Please copy the passage of the Yellowman review below word for word, from "Cecilia Noble has" to "a good performance.".

__Passage for review__:
----
Dael Orlandersmith is an American phenomenon who is not yet well known on this side of the Atlantic. She is, like August Wilson, a chronicler of her people and a storyteller, but also far more than that, she is a wonderful performance poet of an actress.
Her earlier play, The Gimmick, which she performed herself in Edinburgh four years ago, remains vividly in the mind even today. It was an unsentimental portrait of black youth on the edge in urban America.
Her new play, Yellowman, was a great success off-Broadway in 2002, receiving nominations for both a Drama Desk Award and the Pulitzer Prize. It played at the Manhattan Theater Club, a venue that is fast colonising London. (It also introduced Fuddy Meers, which opened at the Arts Theatre the day before Yellowman's Hampstead debut.)
The play follows the childhood and youth of Alma, who is Black and from the wrong side of the tracks and "Yellow" Gene, a paler-skinned man who faces the kind of racism that dare not speak its name.
The story follows them from their pre-teen meeting right through to Gene's final tragic fall from grace. It looks at life amongst the dirt-poor in South Carolina in the 1970s, where prejudice is based on skin colour. It contrasts the upper class, town-dwelling Yellowmen with their downtrodden Black neighbours.
The two groups hardly meet and hate each other just as much as different religions in Northern Ireland or Blacks and Whites in the Deep South in earlier times.
This makes life difficult for the two youngsters who almost immediately fall in love. Gene is the product of a "mixed" marriage with a highly educated, deep-voiced Black father who has dragged himself to success but at the price of losing his identity; and a mother who has given up everything for love. He is constantly under peer pressure to find himself a thin and beautiful, almost-white girlfriend and to ditch Alma.
She fares no better, as her gin-sodden mother objects not only to her boy friend but also to the educational and social aspirations that eventually lead her to glamorous New York City and a better life. This, though, also begins to drive a wedge between Alma and Gene.
The play eventually builds to a devastating but perhaps inevitable ending as drink takes over and 20 years of rivalry between Gene and his father fatally boils over.
Cecilia Noble has some very big shoes to step into as she takes on a part written for and created by the playwright. She may lack some of Dael Orlandersmith's stage presence but gives a good performance.
Under the direction of Indhu Rubasingham on Liz Ascroft's dusty front yard set, Miss Noble and Kevin Harvey demonstrate that they are both very talented character actors. Not only do they need to deliver the stories of Alma and Gene in monologues, as the pair almost never speak to each other, they also imitate all of the richly varied people with whom they interact, and the actors do this with relish.
Yellowman is a moving and often witty depiction of the kind of American life that the British rarely if ever find out about. Intra-racial rivalries are usually subsumed by more recognisable racism.
It would be wonderful if this production led to a far wider exposure for Dael Orlandersmith's work in United Kingdom. She has a unique voice and addresses hard issues in a way that hits targets subtly but effectively.
----
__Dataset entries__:
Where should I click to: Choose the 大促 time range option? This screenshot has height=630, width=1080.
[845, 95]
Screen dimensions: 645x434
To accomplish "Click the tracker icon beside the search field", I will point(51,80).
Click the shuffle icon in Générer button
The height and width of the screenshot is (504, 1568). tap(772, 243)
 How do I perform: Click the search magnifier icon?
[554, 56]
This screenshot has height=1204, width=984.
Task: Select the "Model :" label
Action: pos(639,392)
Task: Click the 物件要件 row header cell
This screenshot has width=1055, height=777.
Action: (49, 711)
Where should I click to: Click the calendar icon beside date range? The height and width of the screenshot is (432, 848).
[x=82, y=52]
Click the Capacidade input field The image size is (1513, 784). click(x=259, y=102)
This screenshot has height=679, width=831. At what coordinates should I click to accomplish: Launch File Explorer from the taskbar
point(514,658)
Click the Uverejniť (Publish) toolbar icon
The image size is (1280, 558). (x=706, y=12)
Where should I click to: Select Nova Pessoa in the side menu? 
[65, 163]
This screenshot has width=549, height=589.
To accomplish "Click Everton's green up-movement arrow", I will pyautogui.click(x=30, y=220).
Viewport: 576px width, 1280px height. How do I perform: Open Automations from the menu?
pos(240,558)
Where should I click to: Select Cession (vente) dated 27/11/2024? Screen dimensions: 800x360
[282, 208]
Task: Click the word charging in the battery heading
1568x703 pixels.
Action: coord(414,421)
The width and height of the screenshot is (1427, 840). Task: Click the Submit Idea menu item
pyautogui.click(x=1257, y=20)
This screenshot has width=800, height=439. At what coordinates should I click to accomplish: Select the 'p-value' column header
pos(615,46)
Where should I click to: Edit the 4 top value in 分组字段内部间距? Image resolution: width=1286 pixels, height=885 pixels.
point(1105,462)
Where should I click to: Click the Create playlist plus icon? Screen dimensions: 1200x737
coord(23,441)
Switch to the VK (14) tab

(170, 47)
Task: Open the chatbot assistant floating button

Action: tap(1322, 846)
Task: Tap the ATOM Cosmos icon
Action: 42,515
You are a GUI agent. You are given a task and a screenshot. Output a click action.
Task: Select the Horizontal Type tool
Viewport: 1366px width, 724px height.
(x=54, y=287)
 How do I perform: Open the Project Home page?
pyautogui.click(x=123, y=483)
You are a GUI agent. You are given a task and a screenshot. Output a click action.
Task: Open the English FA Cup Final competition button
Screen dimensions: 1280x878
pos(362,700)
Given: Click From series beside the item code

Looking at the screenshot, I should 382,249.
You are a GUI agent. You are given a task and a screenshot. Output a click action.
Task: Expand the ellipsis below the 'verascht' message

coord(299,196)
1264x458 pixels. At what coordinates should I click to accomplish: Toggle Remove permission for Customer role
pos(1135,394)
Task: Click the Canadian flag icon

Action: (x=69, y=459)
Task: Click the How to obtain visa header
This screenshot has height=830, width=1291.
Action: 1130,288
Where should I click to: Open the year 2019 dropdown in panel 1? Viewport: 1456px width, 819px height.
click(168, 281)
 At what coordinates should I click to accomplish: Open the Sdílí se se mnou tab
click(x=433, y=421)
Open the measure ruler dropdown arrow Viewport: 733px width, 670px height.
----
__Exercise response__:
Cecilia Noble has some very big shoes to step into as she takes on a part written for and created by the playwright. She may lack some of Dael Orlandersmith's stage presence but gives a good performance.